No dia anterior, o ministro da Defesa israelita, Israel Katz, já tinha indicado que o exército vai criar “uma linha de defesa avançada” de cerca de 30 quilómetros até ao rio Litani, justificada como uma medida de segurança face aos ataques aéreos do Hezbollah contra Israel.
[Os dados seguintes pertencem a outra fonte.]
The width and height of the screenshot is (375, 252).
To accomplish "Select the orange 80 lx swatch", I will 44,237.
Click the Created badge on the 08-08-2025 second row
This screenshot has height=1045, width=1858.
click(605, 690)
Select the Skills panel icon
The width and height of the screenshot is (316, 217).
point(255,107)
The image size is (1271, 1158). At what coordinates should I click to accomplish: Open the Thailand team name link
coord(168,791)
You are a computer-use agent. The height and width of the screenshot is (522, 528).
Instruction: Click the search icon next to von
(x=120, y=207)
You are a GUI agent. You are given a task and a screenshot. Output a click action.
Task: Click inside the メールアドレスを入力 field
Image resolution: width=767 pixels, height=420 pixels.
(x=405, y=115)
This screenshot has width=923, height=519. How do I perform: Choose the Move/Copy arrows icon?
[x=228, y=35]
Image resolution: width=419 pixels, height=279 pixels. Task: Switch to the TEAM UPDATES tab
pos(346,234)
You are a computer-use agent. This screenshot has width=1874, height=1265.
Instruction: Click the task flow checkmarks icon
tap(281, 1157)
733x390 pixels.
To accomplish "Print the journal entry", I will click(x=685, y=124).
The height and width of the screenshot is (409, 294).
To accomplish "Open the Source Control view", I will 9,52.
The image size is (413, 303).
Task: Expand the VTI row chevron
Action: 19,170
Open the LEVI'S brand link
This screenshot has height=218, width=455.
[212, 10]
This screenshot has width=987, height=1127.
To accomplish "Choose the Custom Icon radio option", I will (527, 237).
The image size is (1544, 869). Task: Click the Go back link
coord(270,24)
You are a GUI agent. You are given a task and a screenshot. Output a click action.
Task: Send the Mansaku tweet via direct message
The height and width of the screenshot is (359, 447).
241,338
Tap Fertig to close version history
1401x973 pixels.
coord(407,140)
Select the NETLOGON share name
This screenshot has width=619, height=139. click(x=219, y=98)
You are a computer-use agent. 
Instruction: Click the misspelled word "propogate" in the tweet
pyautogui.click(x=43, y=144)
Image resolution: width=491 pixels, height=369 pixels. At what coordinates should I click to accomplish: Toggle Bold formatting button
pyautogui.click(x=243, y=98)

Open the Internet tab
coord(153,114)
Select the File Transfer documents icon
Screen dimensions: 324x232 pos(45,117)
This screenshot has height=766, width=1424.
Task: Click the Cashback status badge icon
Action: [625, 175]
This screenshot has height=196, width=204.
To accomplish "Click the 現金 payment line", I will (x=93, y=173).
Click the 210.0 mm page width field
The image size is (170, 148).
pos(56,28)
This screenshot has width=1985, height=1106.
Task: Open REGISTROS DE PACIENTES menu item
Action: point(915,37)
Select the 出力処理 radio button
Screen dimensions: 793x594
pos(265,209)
O Presidente libanês, Joseph Aoun, procurou um cessar-fogo negociado com Israel, mas até agora sem sucesso.

O ministro dos Negócios Estrangeiros israelita, Gideon Saar, voltou a exigir na terça-feira ao Governo libanês que “tome medidas concretas e significativas” contra o Hezbollah, depois de Benjamin Netanyahu ter advertido nas últimas semanas que ou Beirute tratava do assunto ou Israel vai fazê-lo no seu lugar.

O líder do Hezbollah, Naim Qassem, condenou pelo seu lado uma alegada tentativa de criação de um “Grande Israel” abrangendo território libanês e afirmou que só resta ao movimento confrontar estes planos ou entregar-se.

“Já não é segredo que existe um perigoso projeto israelo-americano, o ‘Grande Israel’, que se baseia na ocupação e expansão do Eufrates até ao Nilo, incluindo o Líbano”, declarou o secretário-geral do grupo xiita, cujas atividades militares foram proibidas pelo Governo libanês no mesmo dia em que recomeçaram os seus ataques contra o território israelita.

Israel e o Hezbollah chegaram a um acordo de cessar-fogo em novembro de 2024 para terminar mais de um ano de confrontos diretos, no seguimento da guerra na Faixa de Gaza, mas o entendimento nunca foi respeitado por completo.

A missão de paz da ONU no Líbano (FINUL), que opera numa região no sul do país, junto à fronteira com Israel e supostamente vedada tanto aos militares israelitas como aos combatentes do Hezbollah, termina o seu mandato este ano.